Of the fish, I need say nothing in this hot weather, but that it comes sixty, seventy, fourscore, and a hundred miles by land-carriage; a circumstance sufficient without any comment, to turn a Dutchman’s stomach, even if his nose was not saluted in every alley with the sweet flavour of fresh mackarel, selling by retail. This is not the season for oysters; nevertheless, it may not be amiss to mention, that the right Colchester are kept in slime-pits, occasionally overflowed by the sea; and that the green colour, so much admired by the voluptuaries of this metropolis, is occasioned by the vitriolic scum, which rises on the surface of the stagnant and stinking water—Our rabbits are bred and fed in the poulterer’s cellar, where they have neither air nor exercise, consequently they must be firm in flesh, and delicious in flavour; and there is no game to be had for love or money.

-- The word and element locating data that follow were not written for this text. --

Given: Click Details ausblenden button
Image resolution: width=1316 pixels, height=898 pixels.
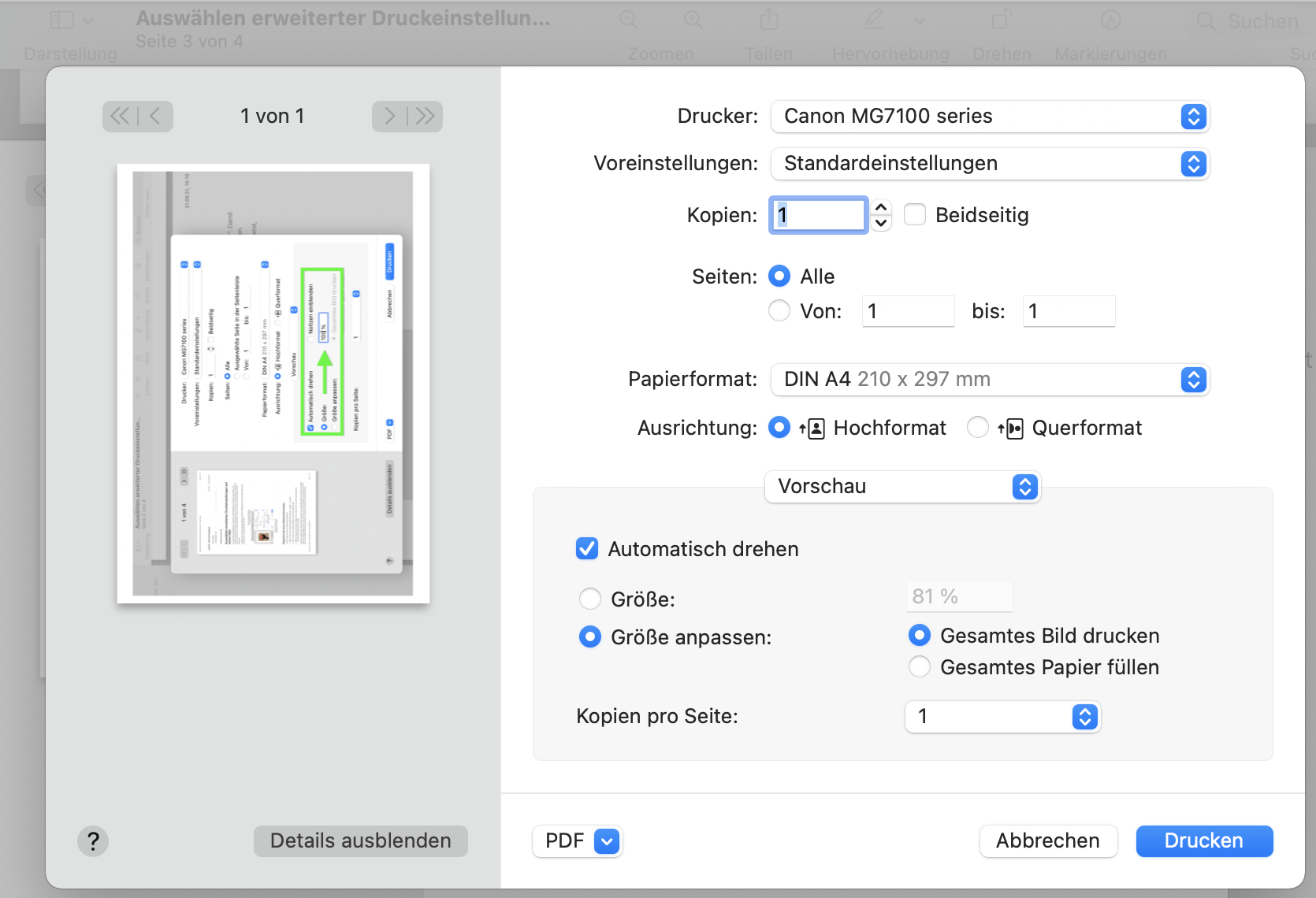Looking at the screenshot, I should tap(360, 841).
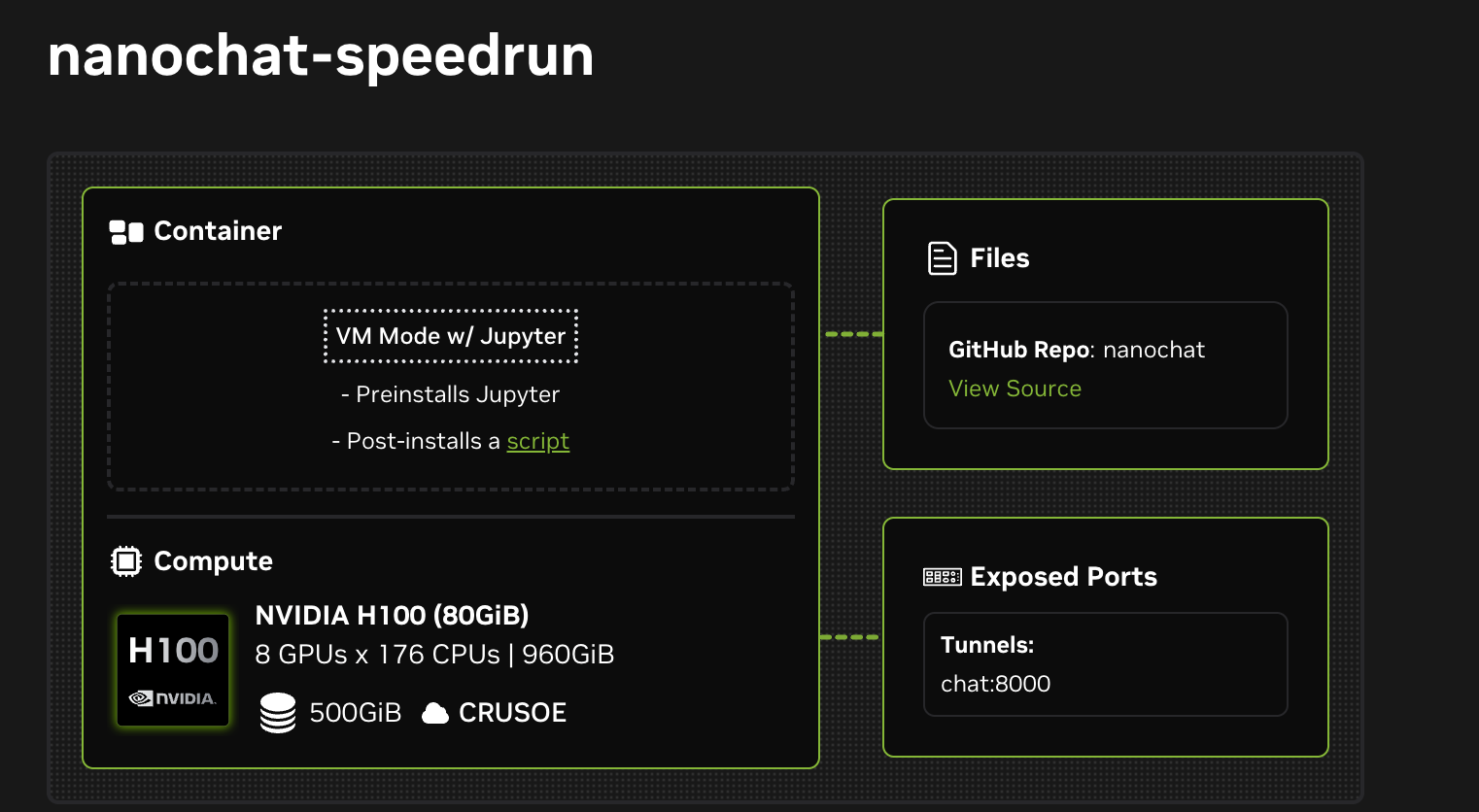The height and width of the screenshot is (812, 1479).
Task: Click the CRUSOE provider label
Action: click(x=512, y=713)

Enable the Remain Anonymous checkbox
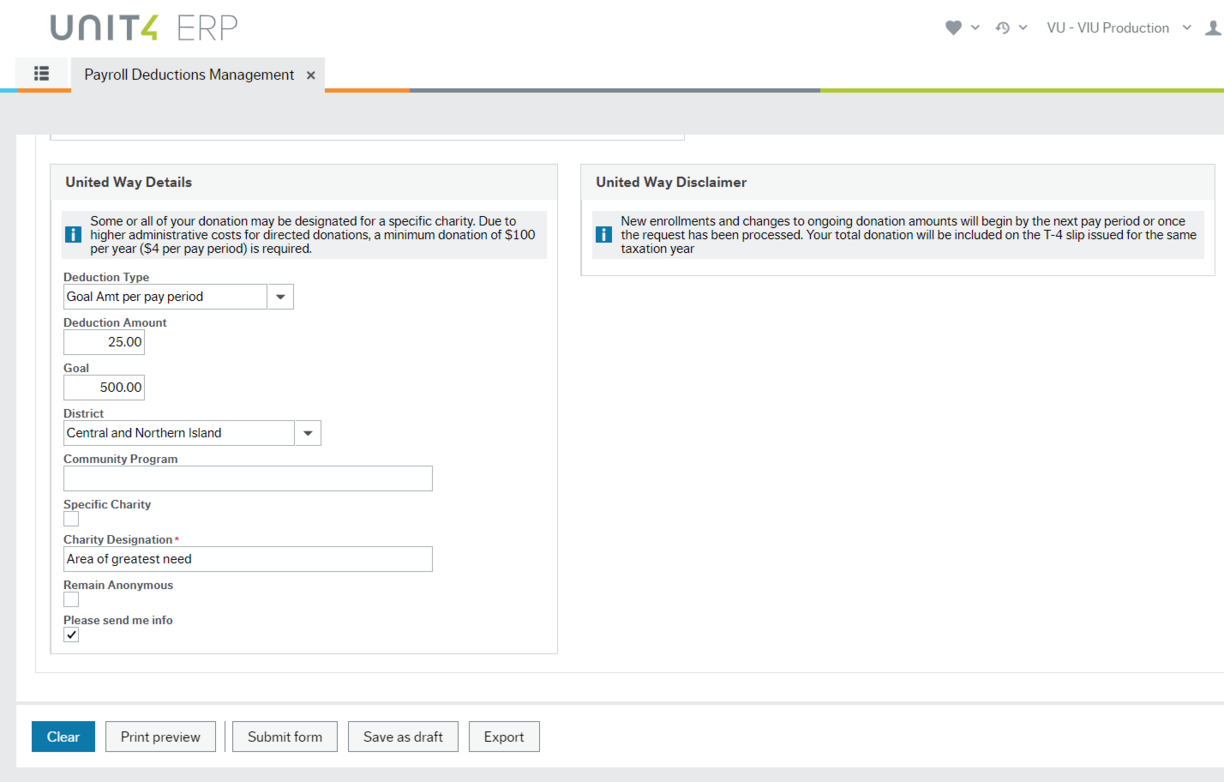click(x=71, y=600)
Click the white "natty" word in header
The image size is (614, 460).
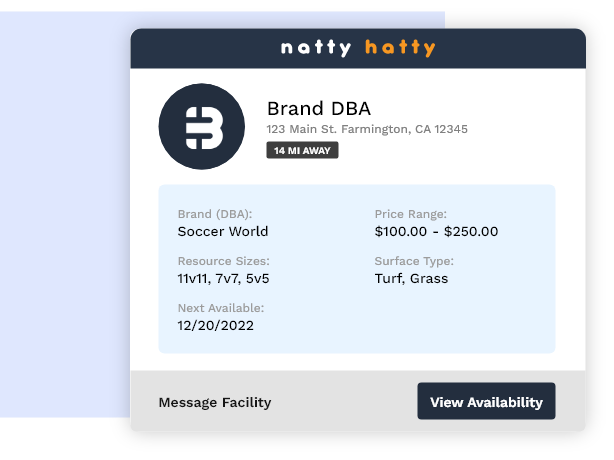tap(316, 48)
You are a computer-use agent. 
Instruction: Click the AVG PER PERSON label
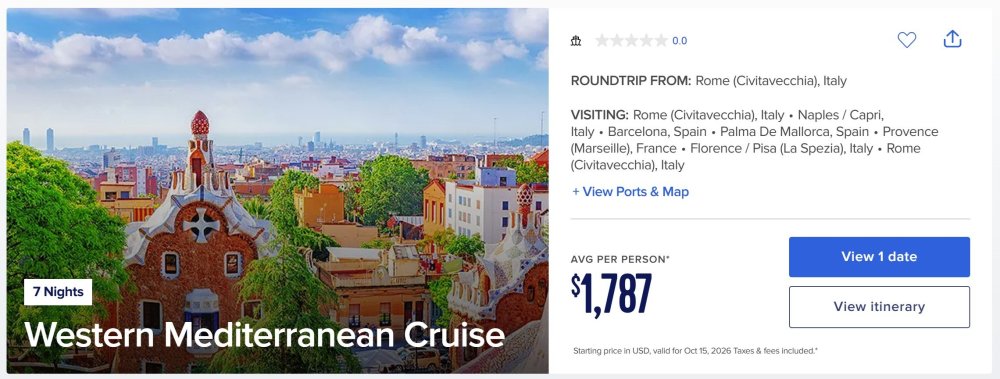620,259
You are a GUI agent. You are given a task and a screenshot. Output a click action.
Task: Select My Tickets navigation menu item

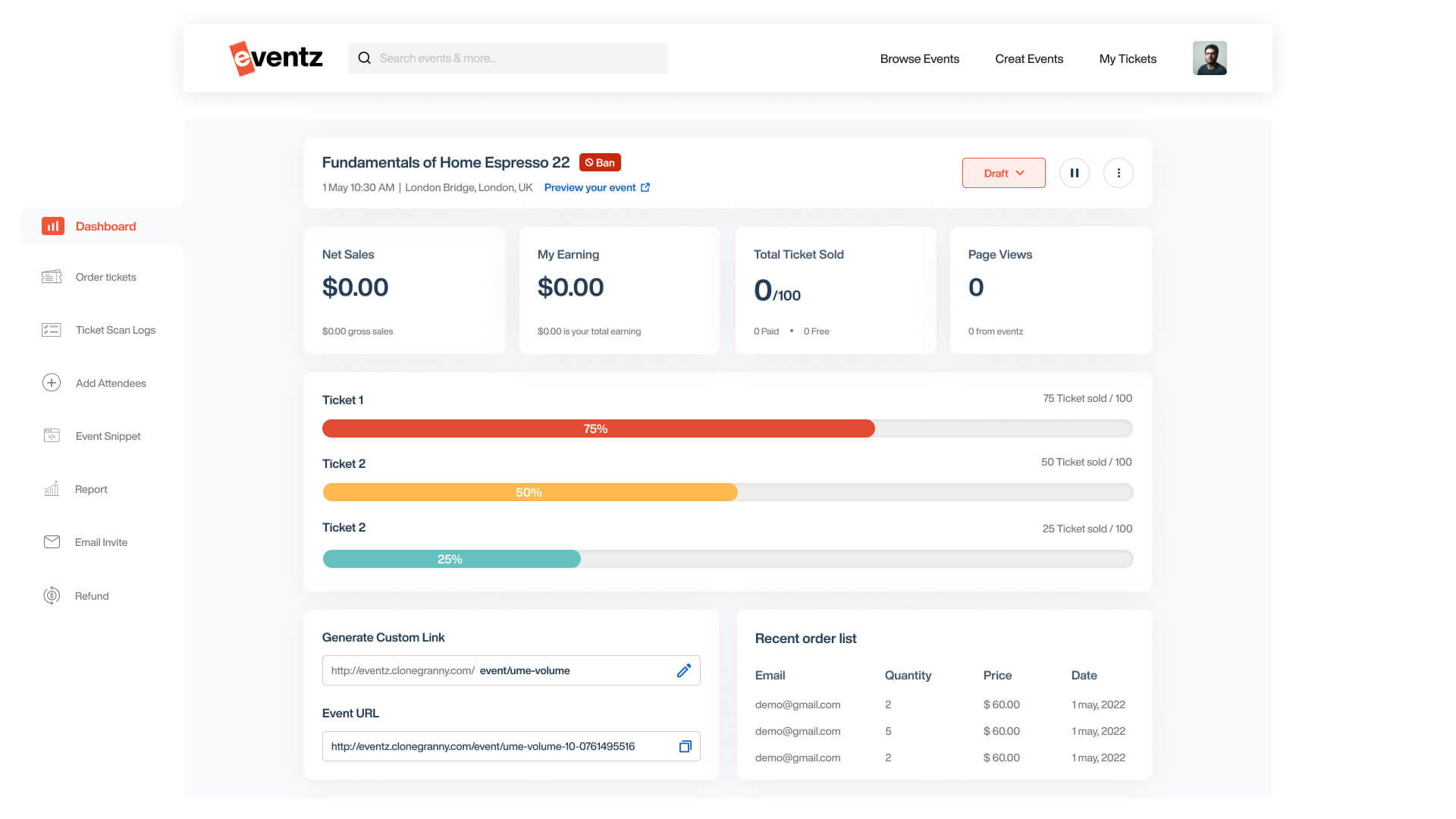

It must be owned, the Covent-garden affords some good fruit; which, however, is always engrossed by a few individuals of overgrown fortune, at an exorbitant price; so that little else than the refuse of the market falls to the share of the community; and that is distributed by such filthy hands, as I cannot look at without loathing. It was but yesterday that I saw a dirty barrow-bunter in the street, cleaning her dusty fruit with her own spittle; and, who knows but some fine lady of St James’s parish might admit into her delicate mouth those very cherries, which had been rolled and moistened between the filthy, and, perhaps, ulcerated chops of a St Giles’s huckster—I need not dwell upon the pallid, contaminated mash, which they call strawberries; soiled and tossed by greasy paws through twenty baskets crusted with dirt; and then presented with the worst milk, thickened with the worst flour, into a bad likeness of cream: but the milk itself should not pass unanalysed, the produce of faded cabbage-leaves and sour draff, lowered with hot water, frothed with bruised snails, carried through the streets in open pails, exposed to foul rinsings, discharged from doors and windows, spittle, snot, and tobacco-quids from foot passengers, overflowings from mud carts, spatterings from coach wheels, dirt and trash chucked into it by roguish boys for the joke’s sake, the spewings of infants, who have slabbered in the tin-measure, which is thrown back in that condition among the milk, for the benefit of the next customer; and, finally, the vermin that drops from the rags of the nasty drab that vends this precious mixture, under the respectable denomination of milk-maid.

I shall conclude this catalogue of London dainties, with that table-beer, guiltless of hops and malt, vapid and nauseous; much fitter to facilitate the operation of a vomit, than to quench thirst and promote digestion; the tallowy rancid mass, called butter, manufactured with candle grease and kitchen stuff; and their fresh eggs, imported from France and Scotland.—Now, all these enormities might be remedied with a very little attention to the article of police, or civil regulation; but the wise patriots of London have taken it into their heads, that all regulation is inconsistent with liberty; and that every man ought to live in his own way, without restraint—Nay, as there is not sense enough left among them, to be discomposed by the nuisance I have mentioned, they may, for aught I care, wallow in the mire of their own pollution.